Implementation:Hpcaitech ColossalAI DetachedReplayBuffer
| Knowledge Sources | |
|---|---|
| Domains | Reinforcement Learning, Distributed Training, Experience Replay |
| Last Updated | 2026-02-09 00:00 GMT |
Overview
A detached replay buffer that uses a Ray queue to share experience batches across workers on the same node in the distributed RLHF training pipeline.
Description
DetachedReplayBuffer provides a shared experience buffer for the Ray-based ColossalChat RLHF system. It accumulates individual experience items from remote ExperienceMakerHolder workers via the append and extend methods, batches them to the configured sample_batch_size, and enqueues complete batches into a Ray Queue. The trainer samples from this queue in a blocking fashion, ensuring experiences are consumed only when full batches are available.
The buffer supports an optional size limit, blocking producers when the queue is full. It splits incoming Experience objects into individual BufferItem instances and re-batches them before enqueuing.
Usage
Use DetachedReplayBuffer within a DetachedTrainer Ray actor to receive and buffer experience data from remote ExperienceMakerHolder actors. Each trainer node is expected to have one instance. The buffer is called remotely by experience makers and sampled locally by the trainer.
Code Reference
Source Location
- Repository: Hpcaitech_ColossalAI
- File: applications/ColossalChat/coati/ray/detached_replay_buffer.py
- Lines: 1-70
Signature
class DetachedReplayBuffer:
def __init__(self, sample_batch_size: int, limit: int = 0) -> None: ...

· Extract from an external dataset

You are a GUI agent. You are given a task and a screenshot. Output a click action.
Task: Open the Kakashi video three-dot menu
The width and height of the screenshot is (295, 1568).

def append(self, experience: Experience) -> None: ...
def extend(self, items: List[BufferItem]) -> None: ...
def clear(self) -> None: ...
def sample(self, worker_rank=0, to_device="cpu") -> Experience: ...
def get_length(self) -> int: ...
Import
from coati.ray.detached_replay_buffer import DetachedReplayBuffer
I/O Contract
Inputs
| Name | Type | Required | Description |
|---|---|---|---|
| sample_batch_size | int | Yes | Batch size for grouping individual items before enqueuing |
| limit | int | No | Maximum number of batches in the queue; 0 means unlimited (default 0) |
Outputs
| Name | Type | Description |
|---|---|---|
| sample() return | Experience | A batched Experience object moved to the specified device |
| get_length() return | int | The current number of batches in the queue |
Usage Examples
from coati.ray.detached_replay_buffer import DetachedReplayBuffer
# Create a buffer that batches experiences into groups of 8
buffer = DetachedReplayBuffer(sample_batch_size=8, limit=16)
# Remotely called by ExperienceMakerHolder
buffer.append(experience)
# Locally called by the trainer to get a batch
batch = buffer.sample(to_device="cuda:0")